The technology is old, and the theory is open knowledge...it is not well documented or public on how to actually build a working bomb. Especially thermonuclear bombs. There is a reason North Korea struggles to provision a working bomb when it has all the materials in place. The reason Israel got the bomb is because France shared the information with them. Not everyone has that information.

https://en.wikipedia.org/wiki/Thermonuclear_weapon#Public_kn...


Fission bombs are well-understood.

The secrets of constructing a fusion weapon are some of the most closely guarded secrets humans have ever had.

https://en.wikipedia.org/wiki/History_of_the_Teller%E2%80%93...

Then again, I think all known practical methods of setting off a fusion bomb involve using a fission bomb to do so, so the barrier to entry for even experimentation/development is extremely high.


Lol, how to actually build it is the easy part.
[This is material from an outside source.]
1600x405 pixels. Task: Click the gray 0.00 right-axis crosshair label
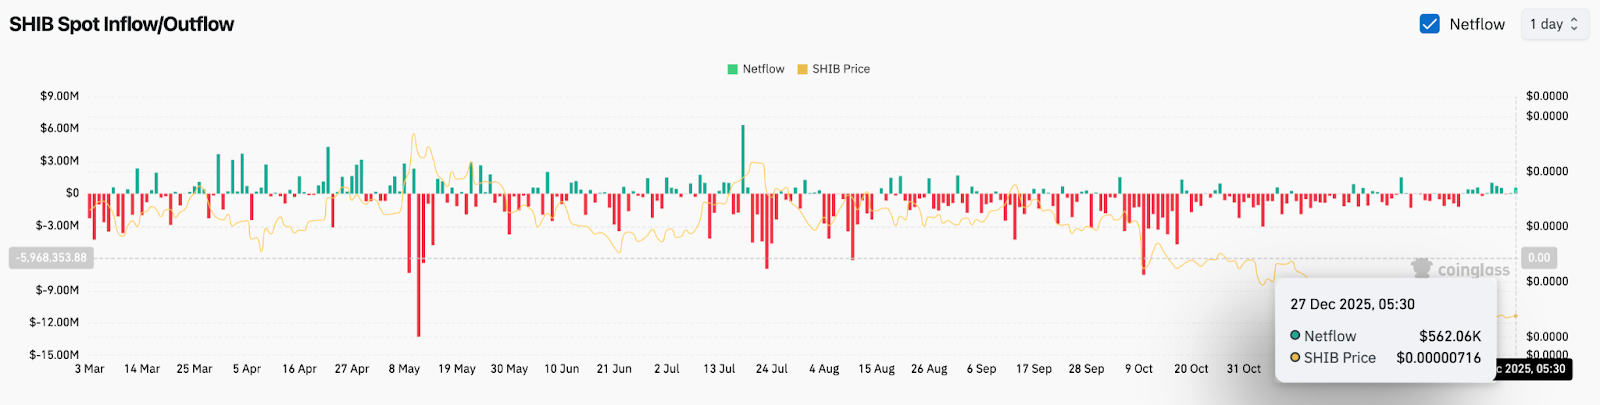(x=1539, y=258)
Again, the hard part is the refining uranium to get Uranium-235 and that's (thankfully) mostly a highly resource intensive job with large scale industry needed.

Note that we are talking about 1940's "fat boy" here.

Also, note that the fact that the poorest nation on Earth can do this today kinda says everything.

I think this is one of the things that we should be alarmed at, at how easy it is to make nuclear weapons in today's age. Putting your head in the sand and refusing to accept reality is dangerous.